Opinion
Case No. 8:03-CV-443-T-30TBM, No. 8:01-CR-323-T-30TBM.
February 10, 2006
ORDER
This cause is before the Court on Petitioner's Place Holder Motion Challenging Subject Matter Jurisdiction Pursuant to Title 28 U.S.C. § 1331 (CV Dkt. 6). In his motion, Petitioner asserts that he "is not attacking the conviction/sentence but the procedure in which the sentence was imposed using the pleadings as therein of Blakely and it progeny" (Dkt. 6 at 2).
Blakely v. Washington, 542 U.S. 296, 124 S.Ct. 2531 (2004); United States v. Booker, 543 U.S. 220, 125 S.Ct. 738, 756 (2005) (finding that "[a]ny fact (other than a prior conviction) which is necessary to support a sentence exceeding the maximum authorized by the facts established by a plea of guilty or a jury verdict must be admitted by the defendant or proved to a jury beyond a reasonable doubt"). To the extent that the motion may be read to assert that Petitioner's case was infected with a Blakely/Booker violation, in light of the broad waiver of appeal language contained in his plea agreement, he has waived his right to appeal on this basis. See United States v. Rubbo, 396 F. 3d 1330 (11th Cir. 2005); accord United States v. Grinard-Henry, 399 F. 3d 1294 (11th Cir. 2005). Moreover, the Eleventh Circuit Court of Appeals has held that the decisions in Blakely and Booker do not apply retroactively in a collateral review proceeding brought under § 2255. See In re Andersen, 396 F. 3d 1336 (11th Cir. 2005) (and cases cited); accord Varela v. United States, 400 F. 3d 864 (11th Cir. 2005). Hence, this claim has no merit.
Because Petitioner is a "prisoner in custody under sentence of a court established by Act of Congress," a § 2255 motion is the proper means for Petitioner to challenge the legality of his conviction or the length of his detention. 28 U.S.C. § 2255. See also Sawyer v. Holder, 326 F.3d 1363, 1365 n. 3 (11th Cir. 2003). Petitioner has, however, already filed a § 2255 motion, which was denied on November 13, 2003 (Dkt. 4). Since Petitioner has previously sought collateral relief pursuant to § 2255, this new action is a second or successive action.
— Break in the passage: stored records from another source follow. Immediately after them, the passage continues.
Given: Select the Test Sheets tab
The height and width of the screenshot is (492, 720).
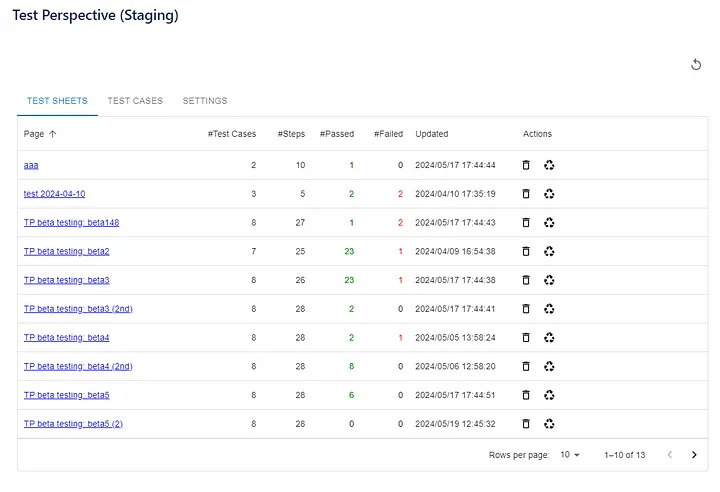Looking at the screenshot, I should (57, 101).
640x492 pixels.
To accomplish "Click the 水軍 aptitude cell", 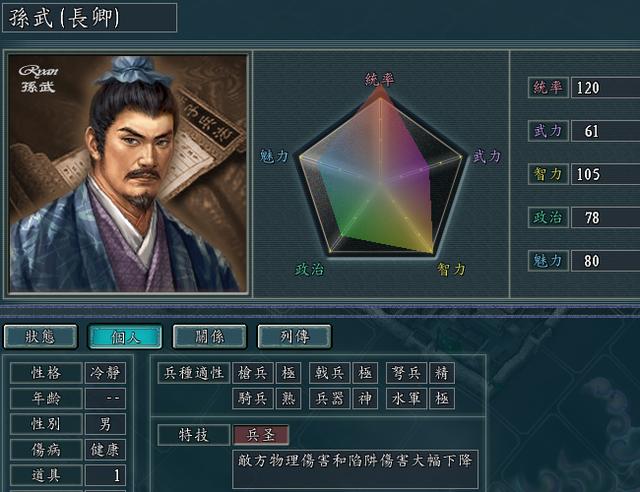I will click(407, 398).
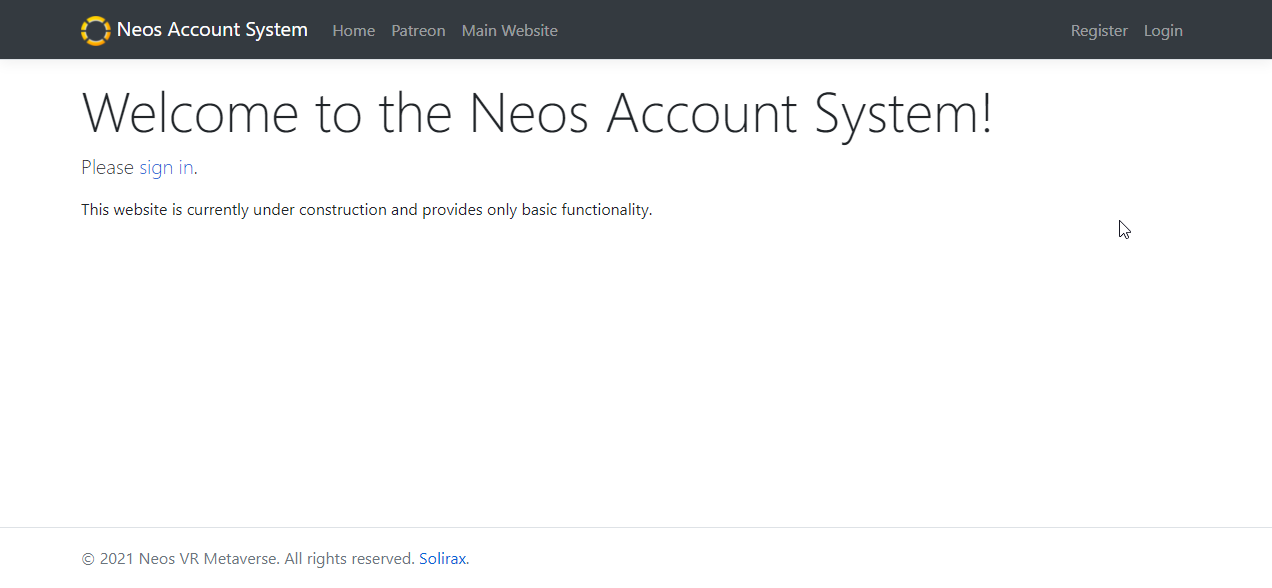Image resolution: width=1272 pixels, height=588 pixels.
Task: Select Login in the top bar
Action: (x=1163, y=31)
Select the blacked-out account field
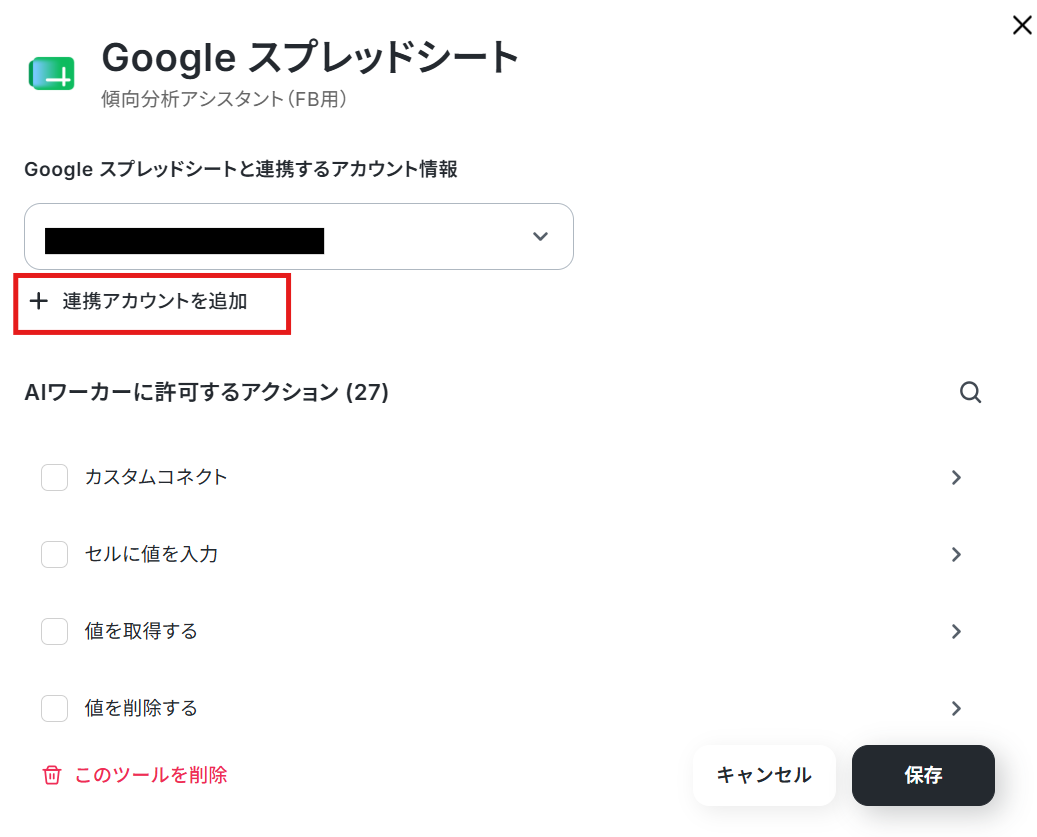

The Antiterrorism and Effective Death Penalty Act of 1996 contains several habeas corpus amendments, one of which established a "gatekeeping" mechanism for the consideration of "second or successive habeas corpus applications" in the federal courts. "[A] second or successive motion must be certified as provided in section 2244 by a panel of the appropriate court of appeals to contain (1) newly discovered evidence . . . or (2) a new rule of constitutional law, made retroactive to cases on collateral review by the Supreme Court, that was previously unavailable." 28 U.S.C. § 2255. See 28 U.S.C. 2244(a) (stating that "[n]o circuit or district judge shall be required to entertain an application for a writ of habeas corpus . . . if it appears that the legality of such detention has been determined by a judge or court of the United States on a prior application for a writ of habeas corpus, except as provided in section 2255."). See also 28 U.S.C. § 2244(b); Wofford v. Scott, 177 F.3d 1236, 1238 (11th Cir. 1998), cert. denied, 531 U.S. 840 (2000).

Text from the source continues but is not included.